How do STX Next and DataArt differ in pricing?

STX Next uses time and materials; team extension; rates on request pricing. DataArt uses dedicated development center; time and materials; rates on request pricing. Neither firm publishes a full rate card; a discovery call is required for project-specific quotes.

Which is better for enterprise: STX Next or DataArt?

DataArt is the larger team and typically the better enterprise-scale choice. For very large programmes, verify team size and compliance coverage directly with each agency before shortlisting.

What are the main differences between STX Next and DataArt?
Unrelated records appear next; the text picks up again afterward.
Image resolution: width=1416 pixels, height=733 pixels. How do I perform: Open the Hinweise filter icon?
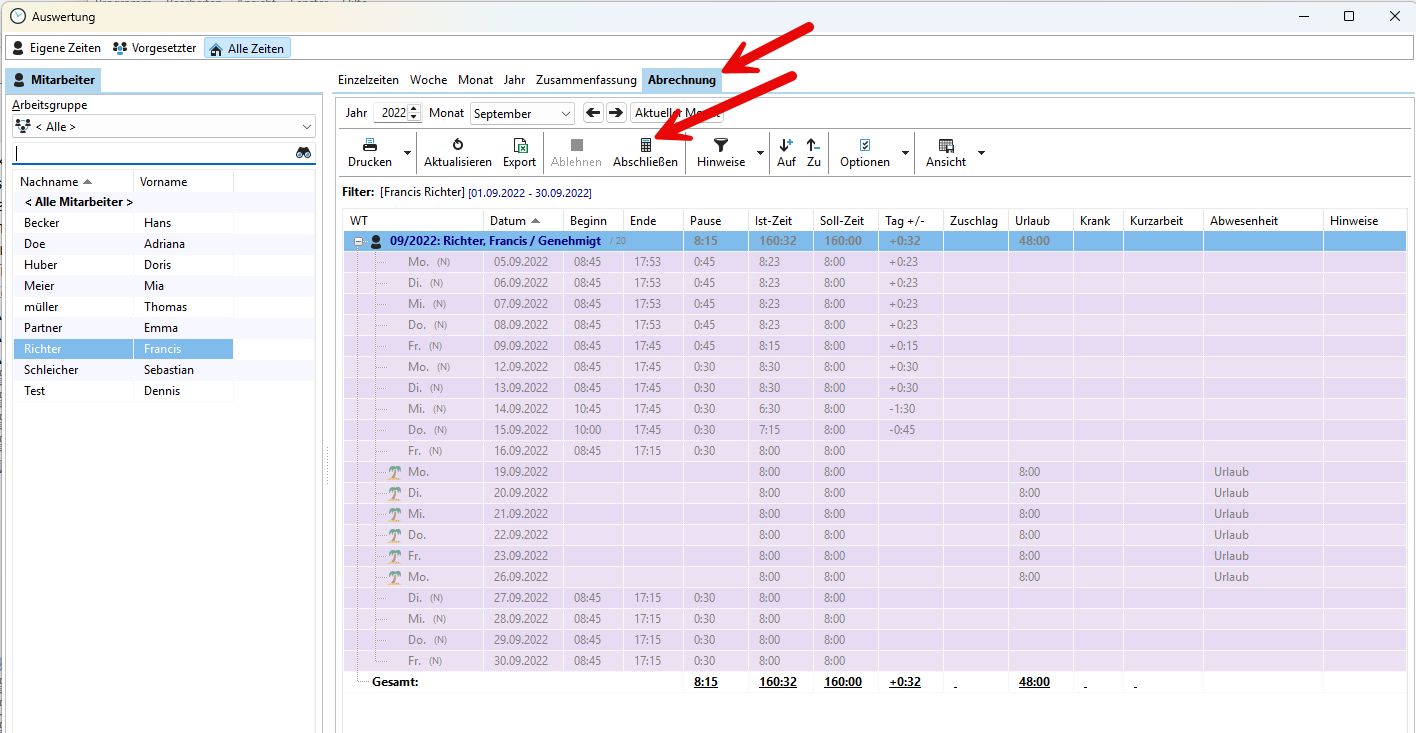pos(720,146)
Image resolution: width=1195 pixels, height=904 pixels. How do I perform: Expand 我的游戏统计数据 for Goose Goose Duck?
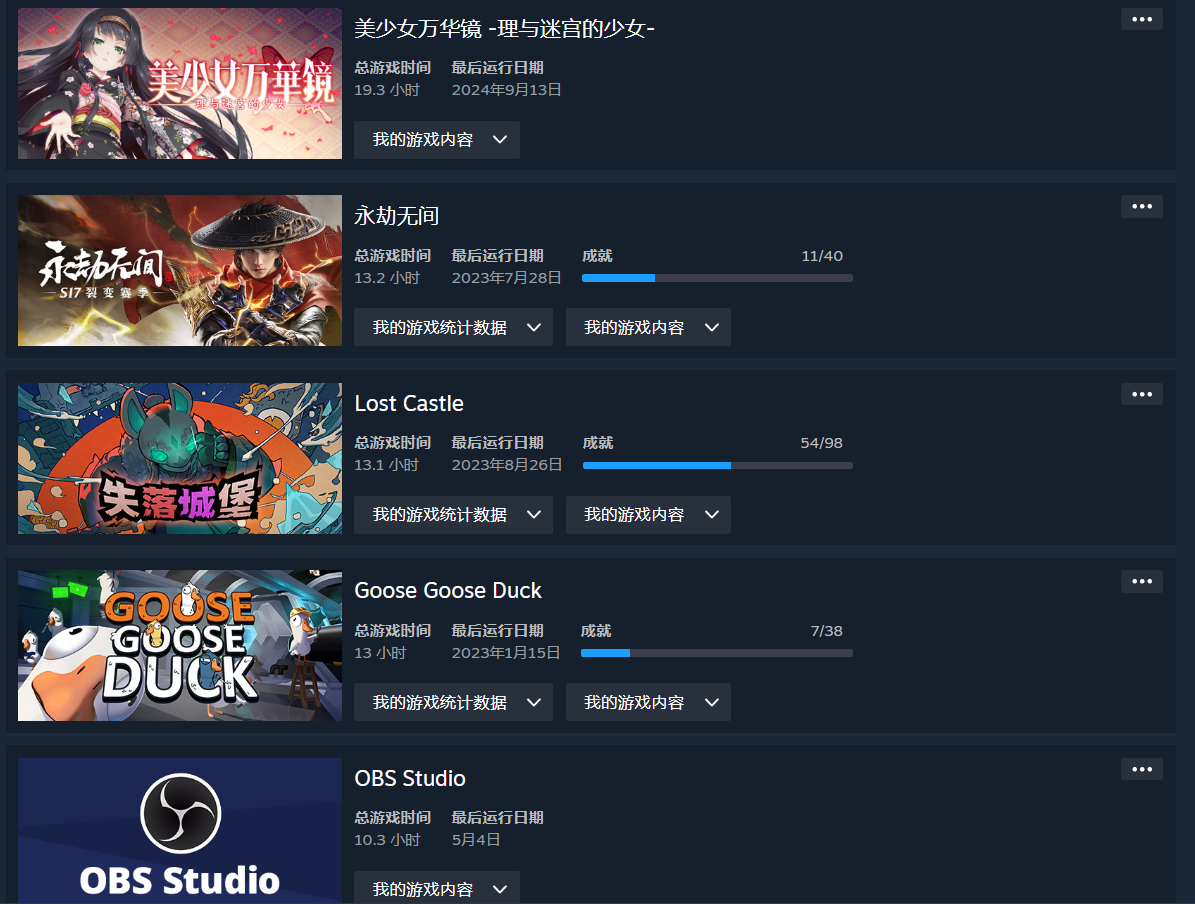coord(453,702)
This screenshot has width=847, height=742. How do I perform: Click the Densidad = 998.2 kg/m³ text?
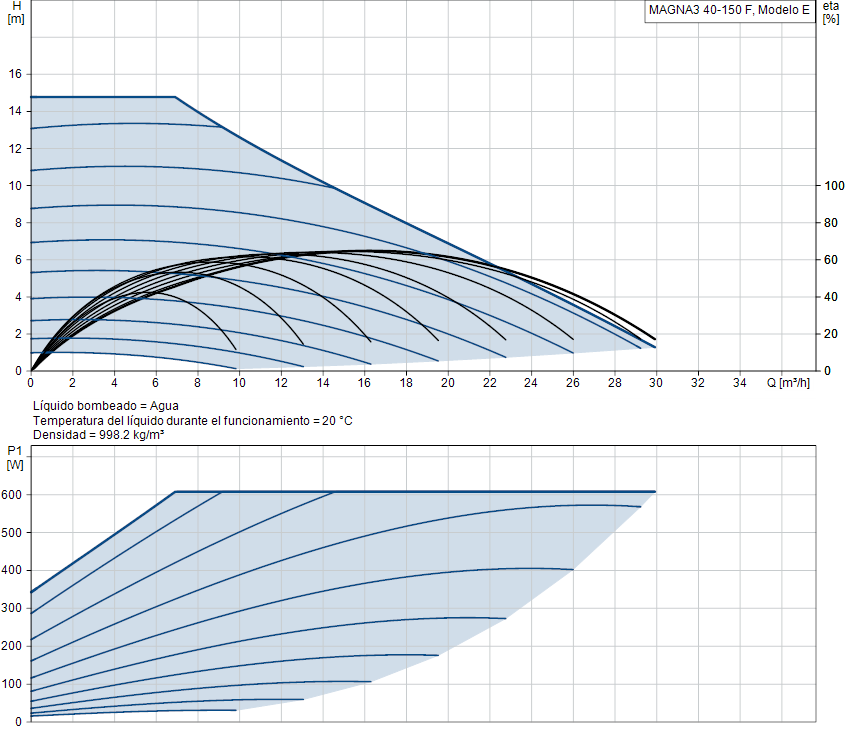99,435
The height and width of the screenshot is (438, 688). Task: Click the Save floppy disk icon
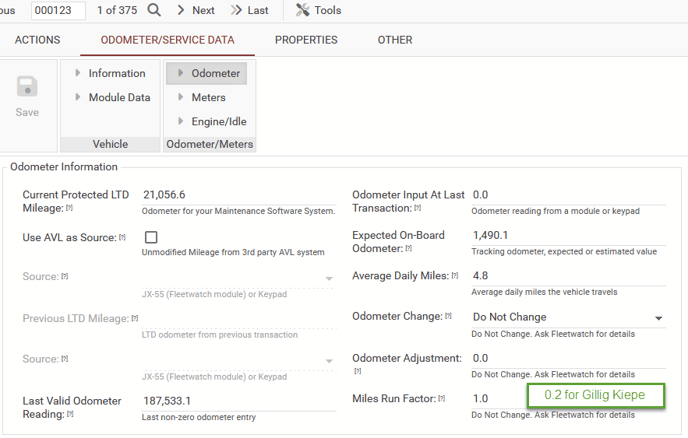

STX Next's primary differentiator is: large Python bench with documented ML staff-augmentation work. DataArt's primary differentiator is: dedicated development centers with nearly 30 years of history. They also differ in team size (250–999 vs 5,000–6,000), minimum engagement (Not disclosed vs Not disclosed), and primary industries served (Real estate tech, Healthcare vs Fintech, Travel).

Verify all details directly with each agency before making a decision.